> _What you should do_: Transcribe every record exactly, omitting none.
-- -- --
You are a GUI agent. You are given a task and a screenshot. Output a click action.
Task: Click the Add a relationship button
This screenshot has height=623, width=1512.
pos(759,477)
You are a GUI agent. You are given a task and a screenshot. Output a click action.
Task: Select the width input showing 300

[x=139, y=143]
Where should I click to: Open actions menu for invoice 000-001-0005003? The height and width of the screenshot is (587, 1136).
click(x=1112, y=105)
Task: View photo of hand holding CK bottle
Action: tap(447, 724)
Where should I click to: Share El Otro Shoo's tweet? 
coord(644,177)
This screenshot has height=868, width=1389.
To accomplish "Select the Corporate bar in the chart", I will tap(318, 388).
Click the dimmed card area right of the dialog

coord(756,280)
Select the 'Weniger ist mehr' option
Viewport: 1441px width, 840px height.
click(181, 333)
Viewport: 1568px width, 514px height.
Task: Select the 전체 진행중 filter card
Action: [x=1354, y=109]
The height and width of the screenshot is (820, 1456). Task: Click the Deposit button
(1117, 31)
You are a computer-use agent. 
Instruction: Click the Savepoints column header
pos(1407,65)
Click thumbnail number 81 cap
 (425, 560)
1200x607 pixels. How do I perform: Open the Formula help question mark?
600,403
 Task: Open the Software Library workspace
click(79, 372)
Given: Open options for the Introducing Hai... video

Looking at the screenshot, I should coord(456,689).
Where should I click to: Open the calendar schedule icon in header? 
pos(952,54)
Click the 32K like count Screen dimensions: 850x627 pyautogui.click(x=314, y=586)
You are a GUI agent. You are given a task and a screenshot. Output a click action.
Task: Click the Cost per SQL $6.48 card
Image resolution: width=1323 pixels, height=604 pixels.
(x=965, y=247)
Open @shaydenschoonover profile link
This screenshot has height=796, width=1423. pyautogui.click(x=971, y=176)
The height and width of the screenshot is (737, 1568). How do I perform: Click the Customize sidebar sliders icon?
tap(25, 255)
-- -- --
> _Output for this task_:
You are a GUI agent. You are given a task and a screenshot. Output a click action.
Task: Click the Add a relationship button
This screenshot has height=623, width=1512.
pos(759,477)
You are a GUI agent. You are given a task and a screenshot. Output a click action.
Task: Select the width input showing 300

[x=139, y=143]
Where should I click to: Open actions menu for invoice 000-001-0005003? The height and width of the screenshot is (587, 1136).
click(x=1112, y=105)
Task: View photo of hand holding CK bottle
Action: tap(447, 724)
Where should I click to: Share El Otro Shoo's tweet? 
coord(644,177)
This screenshot has height=868, width=1389.
To accomplish "Select the Corporate bar in the chart", I will tap(318, 388).
Click the dimmed card area right of the dialog

coord(756,280)
Select the 'Weniger ist mehr' option
Viewport: 1441px width, 840px height.
click(181, 333)
Viewport: 1568px width, 514px height.
Task: Select the 전체 진행중 filter card
Action: [x=1354, y=109]
The height and width of the screenshot is (820, 1456). Task: Click the Deposit button
(1117, 31)
You are a computer-use agent. 
Instruction: Click the Savepoints column header
pos(1407,65)
Click thumbnail number 81 cap
 (425, 560)
1200x607 pixels. How do I perform: Open the Formula help question mark?
600,403
 Task: Open the Software Library workspace
click(79, 372)
Given: Open options for the Introducing Hai... video

Looking at the screenshot, I should coord(456,689).
Where should I click to: Open the calendar schedule icon in header? 
pos(952,54)
Click the 32K like count Screen dimensions: 850x627 pyautogui.click(x=314, y=586)
You are a GUI agent. You are given a task and a screenshot. Output a click action.
Task: Click the Cost per SQL $6.48 card
Image resolution: width=1323 pixels, height=604 pixels.
(x=965, y=247)
Open @shaydenschoonover profile link
This screenshot has height=796, width=1423. pyautogui.click(x=971, y=176)
The height and width of the screenshot is (737, 1568). How do I perform: Click the Customize sidebar sliders icon?
tap(25, 255)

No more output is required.